Start of Supplied information

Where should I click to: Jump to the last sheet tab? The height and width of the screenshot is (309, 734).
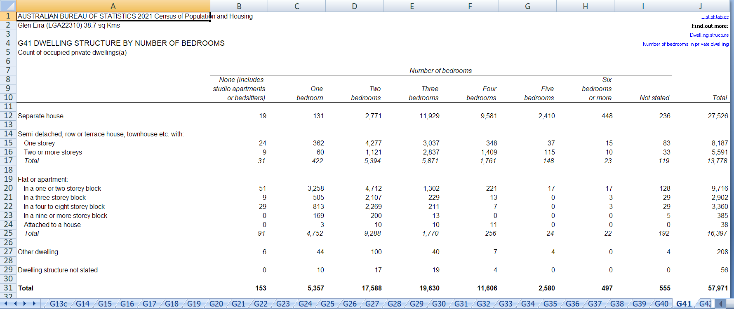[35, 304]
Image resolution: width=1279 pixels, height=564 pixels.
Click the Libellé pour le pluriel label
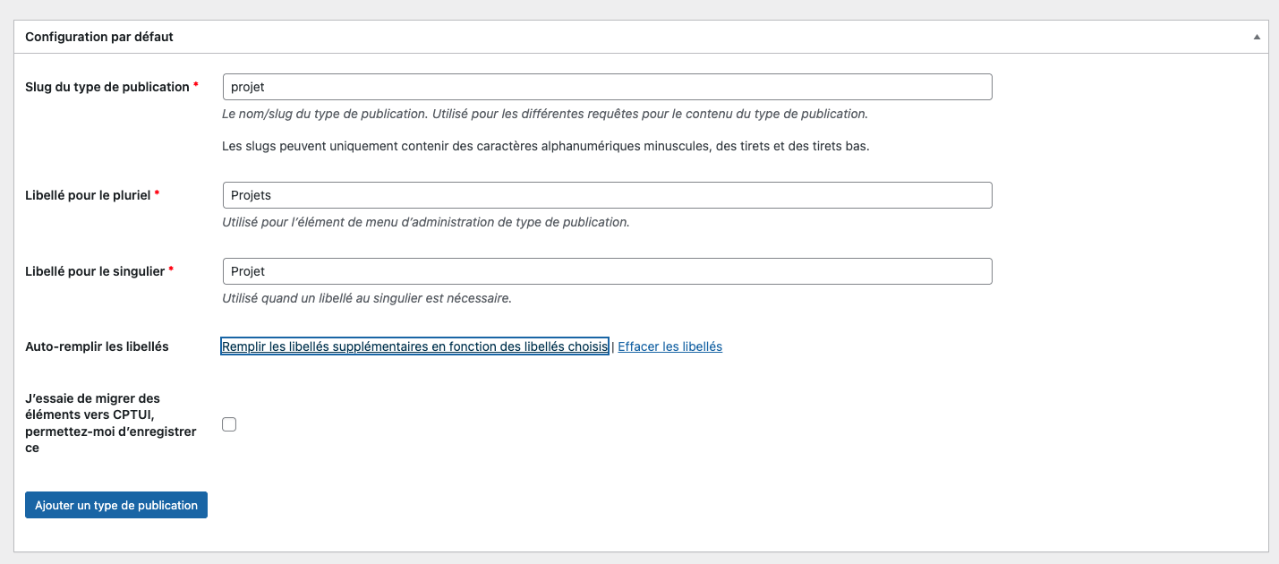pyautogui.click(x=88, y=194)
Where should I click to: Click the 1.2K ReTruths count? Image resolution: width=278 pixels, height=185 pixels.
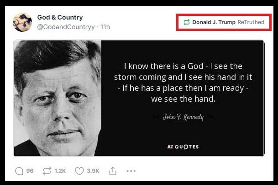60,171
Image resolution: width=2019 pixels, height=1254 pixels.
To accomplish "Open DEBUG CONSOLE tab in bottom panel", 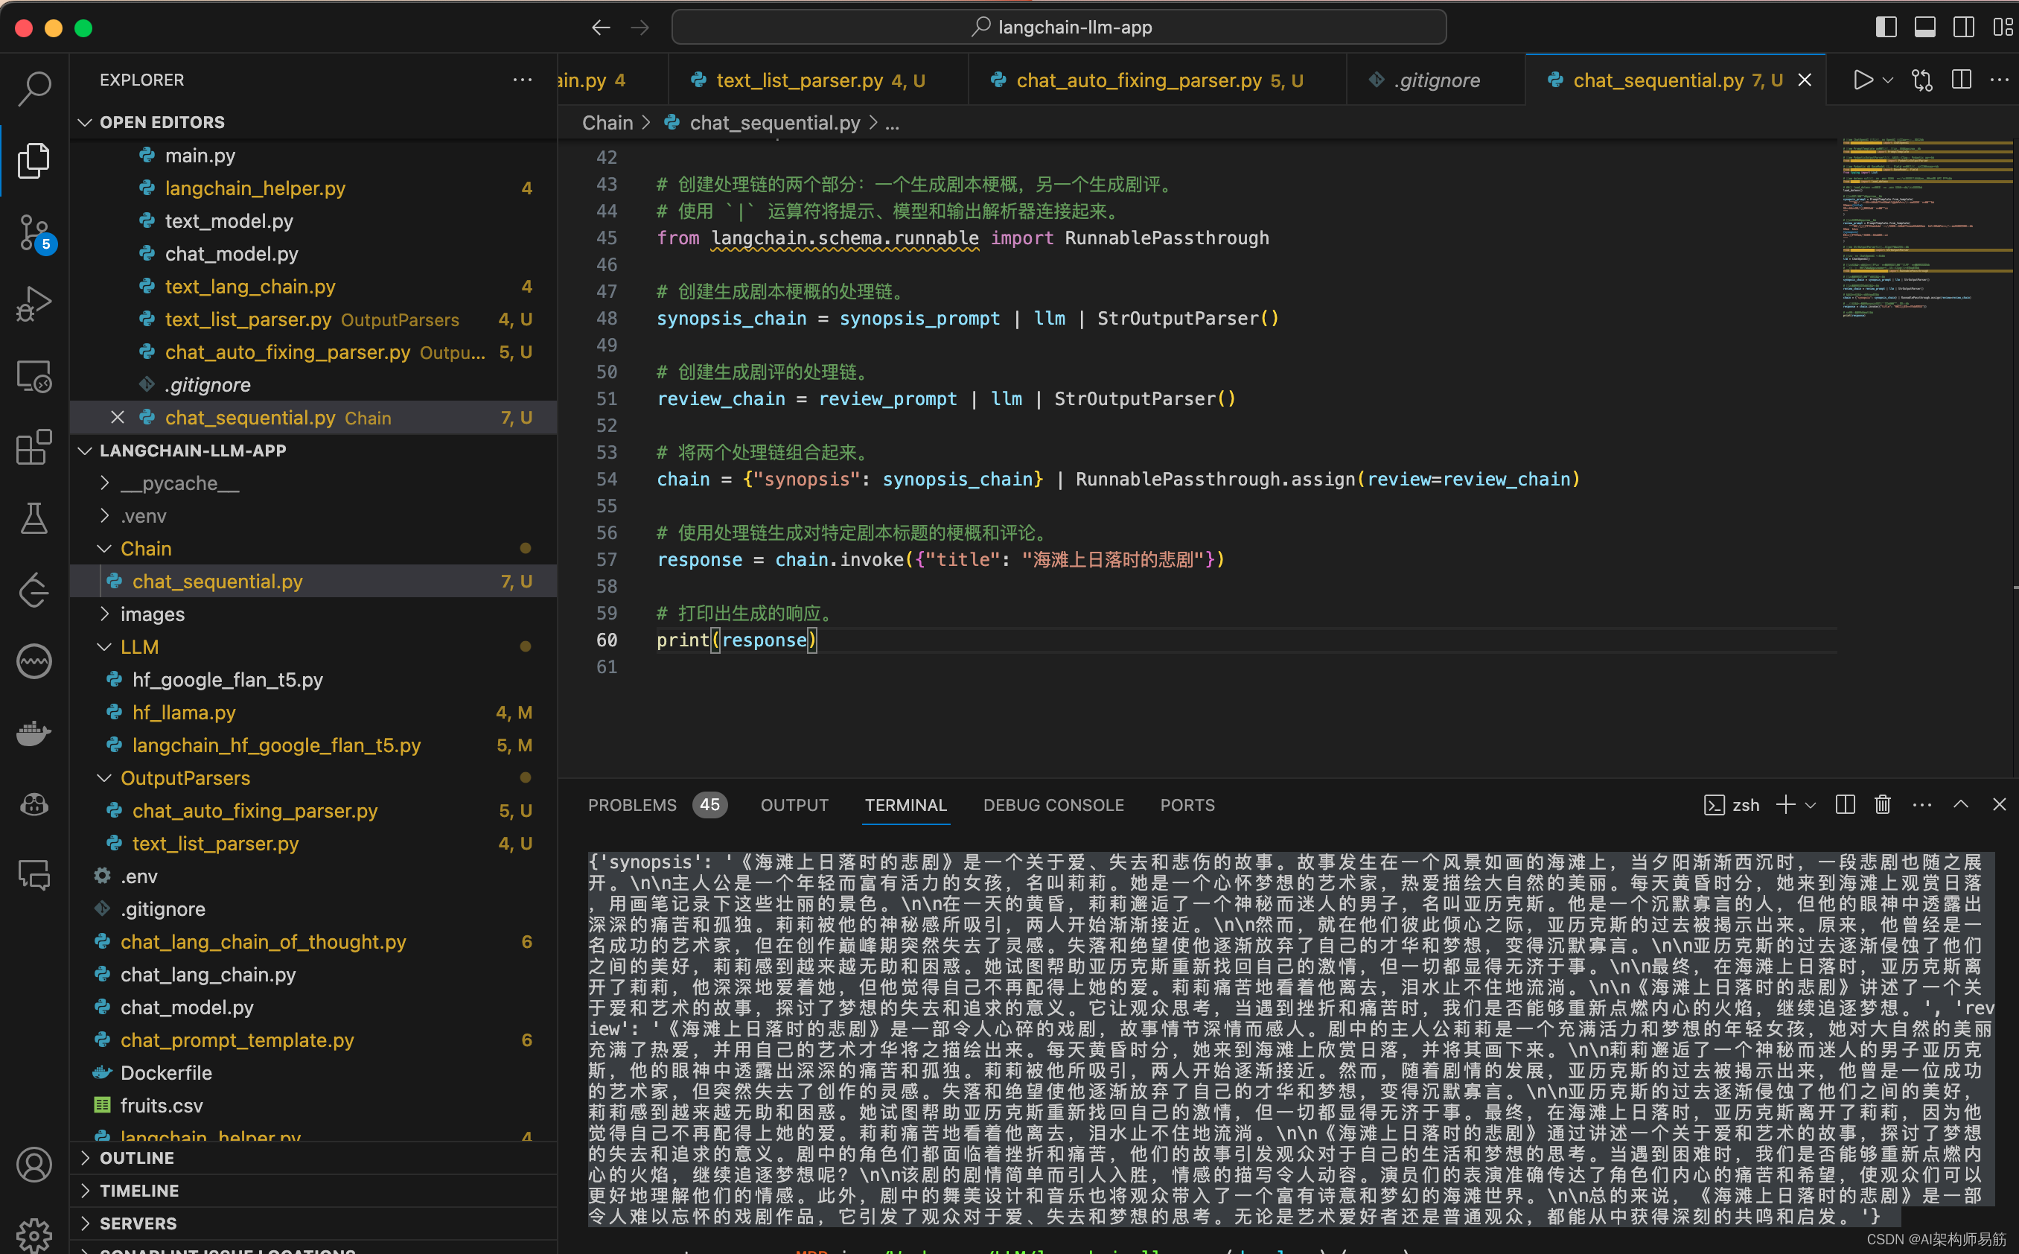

End of Supplied information

| Task details |
Write every record out again exactly; no pictures belong in the copy.

| Exercise response |
Where should I click to: Jump to the last sheet tab? The height and width of the screenshot is (309, 734).
[35, 304]
Image resolution: width=1279 pixels, height=564 pixels.
Click the Libellé pour le pluriel label
pyautogui.click(x=88, y=194)
Where should I click to: Click the 1.2K ReTruths count? Image resolution: width=278 pixels, height=185 pixels.
60,171
Image resolution: width=2019 pixels, height=1254 pixels.
To accomplish "Open DEBUG CONSOLE tab in bottom panel", 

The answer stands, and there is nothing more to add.